You See Things As You Are
by DW Green — May 23, 2018
We live in our description of reality. Sometimes when I’m watching network news, I think “what the heck is really going on?” It’s like they’re reporting on two different realities. Which version is true?
I read this article, What Makes You Think You’re Right, by Tris Thorp. It’s interesting. Seems there are many different realities!
“Have you ever wondered why other people don’t see things the same way you do? Isn’t it baffling that you don’t necessarily share the same viewpoints or beliefs even when you come from the same family? You absorb and filter information through your own experiences, which affects your viewpoints.
From a psychological perspective, you have your own internal set of core values, beliefs, memories, and quality of emotion. With every external event you experience, the information comes in and is filtered through your emotions, memories, beliefs, and values. How you “see” yourself, others, and the world you live in will be flavored by what you’ve experienced or believe to be true. What you don’t realize is that it’s only true for you. There will be an entirely different reality for another person, and another, and so on. In other words, you don’t see things as they are—you see things as you are.
For everything that exists, its opposite must also exist. You’ve been taught to see contrast as conflict and therefore to rally against it, even when it’s in your own mind. There will always be dichotomies—day and night, hot and cold, black and white. Where you get into trouble is when there is a conflict between opposing sides. When you can be in a place of harmony there is no longer a conflict between two sides or two parts and each can rest in equilibrium.

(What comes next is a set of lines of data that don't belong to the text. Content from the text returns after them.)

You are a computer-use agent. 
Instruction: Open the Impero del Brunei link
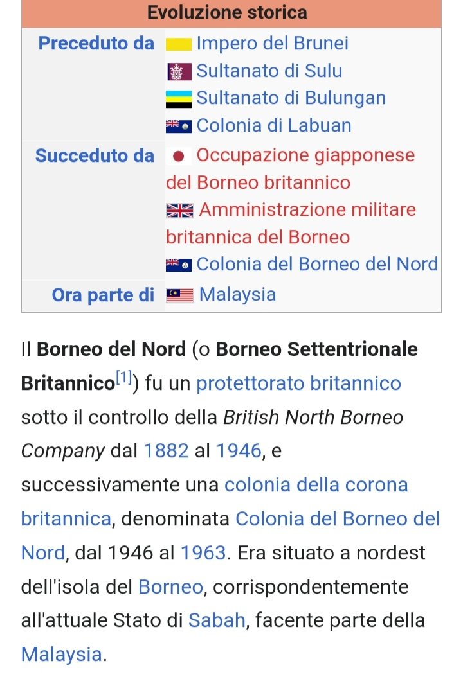pyautogui.click(x=272, y=43)
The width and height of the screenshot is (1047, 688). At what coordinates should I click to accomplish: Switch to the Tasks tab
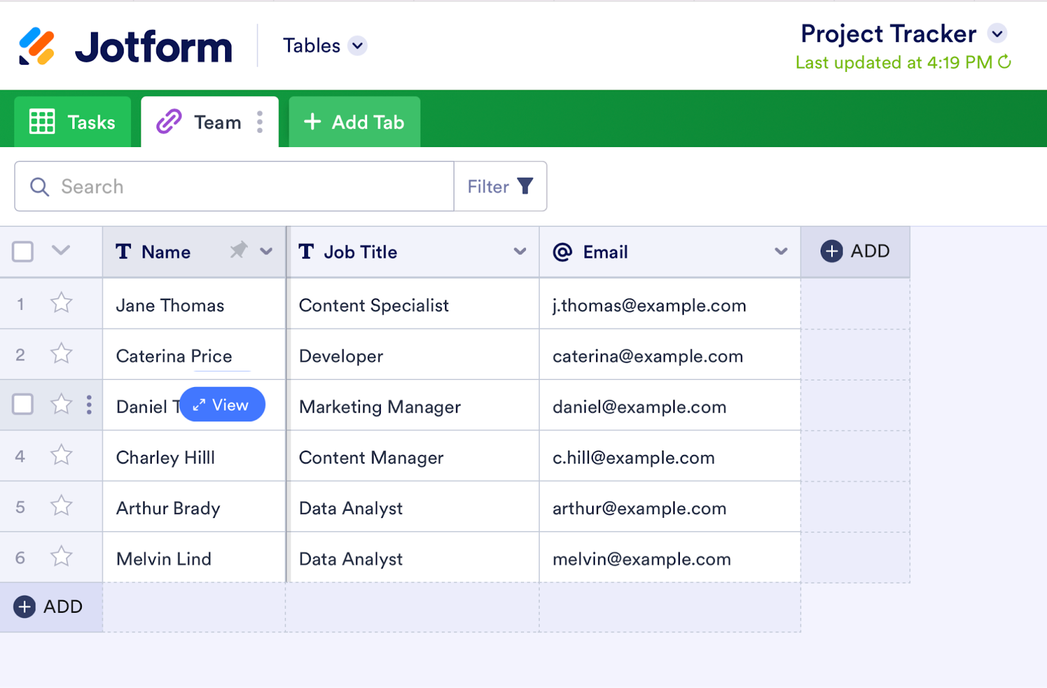pyautogui.click(x=73, y=122)
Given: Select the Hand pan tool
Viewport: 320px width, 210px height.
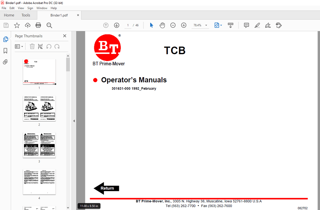Looking at the screenshot, I should coord(162,25).
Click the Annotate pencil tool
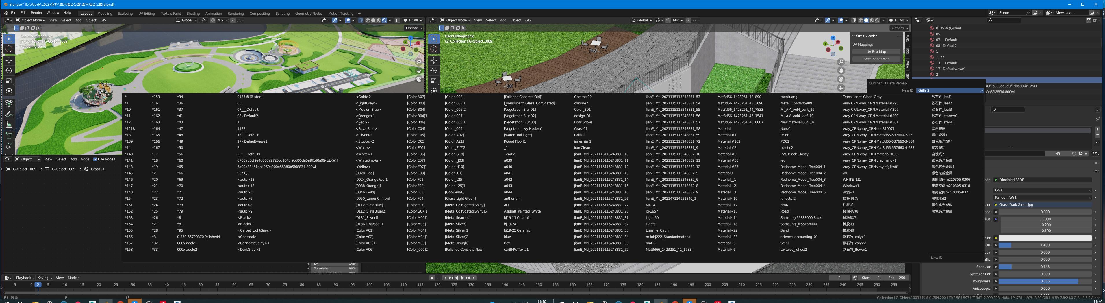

Your friends want to go to the beach and you want to go to the mall. Your peers voted Republican and you’re a Democrat. You’re in support of the LGBTQ community and your family is radically opposed to same sex marriage. You believe in God and your friends are atheists. There are so many examples of how everyone differs from one another and yet, finding a common ground to stand upon where everyone feels heard, each individual’s beliefs are valid, and all viewpoints are recognized is what brings individuals together. It’s what strengthens your bonds, creates deeper connections, and makes you feel seen, heard, valued, and understood.”